Usually, some months elapse between the signing and the ratification and usually too the coming into effect takes place at the beginning of a financial year.
Simon Galpin, director-general of InvestHK, paid a one-day visit to Malta in July.
During this short visit, Mr Galpin gave an interview to the Malta Business Weekly in which he spoke about Hong Kong and InvestHK which was established in July 2000 (www.investhk.gov.hk) and is the Hong Kong Government’s Department responsible for attracting foreign direct investment to Hong Kong. The department helps overseas companies that want to set up an office in Hong Kong.

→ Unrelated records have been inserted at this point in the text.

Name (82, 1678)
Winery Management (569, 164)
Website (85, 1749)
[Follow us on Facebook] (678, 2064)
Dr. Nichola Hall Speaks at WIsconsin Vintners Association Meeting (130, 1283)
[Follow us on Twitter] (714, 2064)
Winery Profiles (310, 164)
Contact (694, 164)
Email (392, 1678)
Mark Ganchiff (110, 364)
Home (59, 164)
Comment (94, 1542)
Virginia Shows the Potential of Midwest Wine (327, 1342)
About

Over the past 11 years, it has attracted and assisted over 2,400 foreign and Mainland Chinese companies to set up or expand in Hong Kong. Many overseas companies, including Maltese, choose Hong Kong to enter the Mainland Chinese market and even the Asia-Pacific region. And, at the same time, Mainland Chinese companies settle down in Hong Kong to enter the Western markets.
The fact that the double taxation agreement has been negotiated and signed between the two countries, Mr Galpin said, is a sign of the very good relations between Malta and Hong Kong.
Even before it gets ratified, such an agreement is a sign that Malta has now reached the level of countries that already enjoy a double taxation agreement with Hong Kong.
Being on this list is an important marker for Malta especially in the financial services sector.
There is a lot of interest, especially from Malta Enterprise, on the ratification process as this agreement is seen as opening doors that were previously closed to Maltese businessmen.
The Hong Kong business sector does not have any relationship with North Africa, which on the whole is an underserved area as far as Hong Kong is involved. So Malta’s links with this area are perceived to be very important by the Hong Kong government sectors.
Though the Hong Kong economy is slowing down because of the international situation, it expects a 1-3% growth for 2012. Unemployment is low at 3.4%. Inflation, on the other hand, is still high at 5.9% coming down from 6.4% in the fourth quarter of 2011.
Hong Kong is extremely important because it is the best gateway to doing business with China. Companies, especially those who have never before traded with China find it easier to do so through Hong Kong. It has the financial intermediaries, the infrastructure, and the cultural mediation to enable and facilitate such trade exchanges.